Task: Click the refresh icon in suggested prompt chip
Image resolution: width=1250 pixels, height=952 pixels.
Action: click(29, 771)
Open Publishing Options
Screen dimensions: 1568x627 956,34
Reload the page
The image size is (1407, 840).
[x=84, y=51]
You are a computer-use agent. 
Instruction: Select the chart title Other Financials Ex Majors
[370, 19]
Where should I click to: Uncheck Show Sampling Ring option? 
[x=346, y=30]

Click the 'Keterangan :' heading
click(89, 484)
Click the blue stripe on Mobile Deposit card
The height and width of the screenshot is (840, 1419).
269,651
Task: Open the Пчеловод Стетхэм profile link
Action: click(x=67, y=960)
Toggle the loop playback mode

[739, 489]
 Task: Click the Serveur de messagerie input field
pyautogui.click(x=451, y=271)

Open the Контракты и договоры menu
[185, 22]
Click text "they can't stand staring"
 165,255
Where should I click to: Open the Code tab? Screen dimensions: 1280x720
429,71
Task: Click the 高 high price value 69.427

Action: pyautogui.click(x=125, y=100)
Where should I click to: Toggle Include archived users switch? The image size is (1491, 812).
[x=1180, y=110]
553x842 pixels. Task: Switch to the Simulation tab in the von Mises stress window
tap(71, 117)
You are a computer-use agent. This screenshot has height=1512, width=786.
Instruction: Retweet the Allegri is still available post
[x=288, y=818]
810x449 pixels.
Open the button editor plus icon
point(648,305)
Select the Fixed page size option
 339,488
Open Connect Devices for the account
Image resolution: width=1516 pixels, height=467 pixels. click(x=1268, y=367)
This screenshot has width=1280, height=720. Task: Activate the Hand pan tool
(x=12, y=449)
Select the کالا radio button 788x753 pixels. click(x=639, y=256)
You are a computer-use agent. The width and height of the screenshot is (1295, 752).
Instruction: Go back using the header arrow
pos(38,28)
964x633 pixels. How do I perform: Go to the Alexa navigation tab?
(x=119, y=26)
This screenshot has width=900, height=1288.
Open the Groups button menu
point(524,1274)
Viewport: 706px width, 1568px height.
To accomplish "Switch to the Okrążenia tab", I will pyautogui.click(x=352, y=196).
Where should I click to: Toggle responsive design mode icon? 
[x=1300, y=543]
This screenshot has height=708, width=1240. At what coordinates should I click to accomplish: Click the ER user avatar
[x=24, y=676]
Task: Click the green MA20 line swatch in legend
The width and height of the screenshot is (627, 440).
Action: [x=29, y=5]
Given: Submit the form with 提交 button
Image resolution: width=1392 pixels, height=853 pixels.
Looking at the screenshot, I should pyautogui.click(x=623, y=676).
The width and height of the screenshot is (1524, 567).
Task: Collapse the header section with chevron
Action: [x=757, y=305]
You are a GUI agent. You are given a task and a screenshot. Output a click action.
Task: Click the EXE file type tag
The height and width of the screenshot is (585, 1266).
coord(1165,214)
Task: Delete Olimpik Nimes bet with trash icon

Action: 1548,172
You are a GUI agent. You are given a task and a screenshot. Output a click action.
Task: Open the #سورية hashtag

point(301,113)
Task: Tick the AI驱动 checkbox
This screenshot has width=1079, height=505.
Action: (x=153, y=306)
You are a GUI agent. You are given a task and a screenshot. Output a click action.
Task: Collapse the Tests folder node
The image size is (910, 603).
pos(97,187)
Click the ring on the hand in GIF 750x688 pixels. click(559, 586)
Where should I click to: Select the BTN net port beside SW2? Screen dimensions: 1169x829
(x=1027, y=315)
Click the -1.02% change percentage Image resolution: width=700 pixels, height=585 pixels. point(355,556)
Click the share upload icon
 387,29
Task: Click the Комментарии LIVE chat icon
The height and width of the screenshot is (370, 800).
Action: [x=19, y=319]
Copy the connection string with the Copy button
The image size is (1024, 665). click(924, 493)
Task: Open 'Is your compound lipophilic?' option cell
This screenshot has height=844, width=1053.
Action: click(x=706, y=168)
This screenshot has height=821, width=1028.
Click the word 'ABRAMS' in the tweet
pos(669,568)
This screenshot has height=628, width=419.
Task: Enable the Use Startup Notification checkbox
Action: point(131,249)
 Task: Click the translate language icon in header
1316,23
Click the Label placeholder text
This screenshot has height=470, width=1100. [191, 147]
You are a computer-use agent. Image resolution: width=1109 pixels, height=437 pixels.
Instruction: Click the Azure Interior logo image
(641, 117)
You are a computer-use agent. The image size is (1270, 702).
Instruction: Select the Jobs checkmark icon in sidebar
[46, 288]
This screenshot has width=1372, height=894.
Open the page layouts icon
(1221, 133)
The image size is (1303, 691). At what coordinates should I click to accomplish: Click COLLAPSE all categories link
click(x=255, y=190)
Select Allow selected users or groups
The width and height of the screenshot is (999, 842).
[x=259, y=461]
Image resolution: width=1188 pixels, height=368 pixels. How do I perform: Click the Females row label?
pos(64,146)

+++

## [Description of the task]
Would you output the full listing exactly as it stands?

## [Response area]
Task: Click the refresh icon in suggested prompt chip
Image resolution: width=1250 pixels, height=952 pixels.
Action: click(29, 771)
Open Publishing Options
Screen dimensions: 1568x627 956,34
Reload the page
The image size is (1407, 840).
[x=84, y=51]
You are a computer-use agent. 
Instruction: Select the chart title Other Financials Ex Majors
[370, 19]
Where should I click to: Uncheck Show Sampling Ring option? 
[x=346, y=30]

Click the 'Keterangan :' heading
click(89, 484)
Click the blue stripe on Mobile Deposit card
The height and width of the screenshot is (840, 1419).
269,651
Task: Open the Пчеловод Стетхэм profile link
Action: click(x=67, y=960)
Toggle the loop playback mode

[739, 489]
 Task: Click the Serveur de messagerie input field
pyautogui.click(x=451, y=271)

Open the Контракты и договоры menu
[185, 22]
Click text "they can't stand staring"
 165,255
Where should I click to: Open the Code tab? Screen dimensions: 1280x720
429,71
Task: Click the 高 high price value 69.427

Action: pyautogui.click(x=125, y=100)
Where should I click to: Toggle Include archived users switch? The image size is (1491, 812).
[x=1180, y=110]
553x842 pixels. Task: Switch to the Simulation tab in the von Mises stress window
tap(71, 117)
You are a computer-use agent. This screenshot has height=1512, width=786.
Instruction: Retweet the Allegri is still available post
[x=288, y=818]
810x449 pixels.
Open the button editor plus icon
point(648,305)
Select the Fixed page size option
 339,488
Open Connect Devices for the account
Image resolution: width=1516 pixels, height=467 pixels. click(x=1268, y=367)
This screenshot has width=1280, height=720. Task: Activate the Hand pan tool
(x=12, y=449)
Select the کالا radio button 788x753 pixels. click(x=639, y=256)
You are a computer-use agent. The width and height of the screenshot is (1295, 752).
Instruction: Go back using the header arrow
pos(38,28)
964x633 pixels. How do I perform: Go to the Alexa navigation tab?
(x=119, y=26)
This screenshot has width=900, height=1288.
Open the Groups button menu
point(524,1274)
Viewport: 706px width, 1568px height.
To accomplish "Switch to the Okrążenia tab", I will pyautogui.click(x=352, y=196).
Where should I click to: Toggle responsive design mode icon? 
[x=1300, y=543]
This screenshot has height=708, width=1240. At what coordinates should I click to accomplish: Click the ER user avatar
[x=24, y=676]
Task: Click the green MA20 line swatch in legend
The width and height of the screenshot is (627, 440).
Action: [x=29, y=5]
Given: Submit the form with 提交 button
Image resolution: width=1392 pixels, height=853 pixels.
Looking at the screenshot, I should pyautogui.click(x=623, y=676).
The width and height of the screenshot is (1524, 567).
Task: Collapse the header section with chevron
Action: [x=757, y=305]
You are a GUI agent. You are given a task and a screenshot. Output a click action.
Task: Click the EXE file type tag
The height and width of the screenshot is (585, 1266).
coord(1165,214)
Task: Delete Olimpik Nimes bet with trash icon

Action: 1548,172
You are a GUI agent. You are given a task and a screenshot. Output a click action.
Task: Open the #سورية hashtag

point(301,113)
Task: Tick the AI驱动 checkbox
This screenshot has width=1079, height=505.
Action: (x=153, y=306)
You are a GUI agent. You are given a task and a screenshot. Output a click action.
Task: Collapse the Tests folder node
The image size is (910, 603).
pos(97,187)
Click the ring on the hand in GIF 750x688 pixels. click(559, 586)
Where should I click to: Select the BTN net port beside SW2? Screen dimensions: 1169x829
(x=1027, y=315)
Click the -1.02% change percentage Image resolution: width=700 pixels, height=585 pixels. point(355,556)
Click the share upload icon
 387,29
Task: Click the Комментарии LIVE chat icon
The height and width of the screenshot is (370, 800).
Action: [x=19, y=319]
Copy the connection string with the Copy button
The image size is (1024, 665). click(924, 493)
Task: Open 'Is your compound lipophilic?' option cell
This screenshot has height=844, width=1053.
Action: click(x=706, y=168)
This screenshot has height=821, width=1028.
Click the word 'ABRAMS' in the tweet
pos(669,568)
This screenshot has height=628, width=419.
Task: Enable the Use Startup Notification checkbox
Action: point(131,249)
 Task: Click the translate language icon in header
1316,23
Click the Label placeholder text
This screenshot has height=470, width=1100. [191, 147]
You are a computer-use agent. Image resolution: width=1109 pixels, height=437 pixels.
Instruction: Click the Azure Interior logo image
(641, 117)
You are a computer-use agent. The image size is (1270, 702).
Instruction: Select the Jobs checkmark icon in sidebar
[46, 288]
This screenshot has width=1372, height=894.
Open the page layouts icon
(1221, 133)
The image size is (1303, 691). At what coordinates should I click to accomplish: Click COLLAPSE all categories link
click(x=255, y=190)
Select Allow selected users or groups
The width and height of the screenshot is (999, 842).
[x=259, y=461]
Image resolution: width=1188 pixels, height=368 pixels. How do I perform: Click the Females row label?
pos(64,146)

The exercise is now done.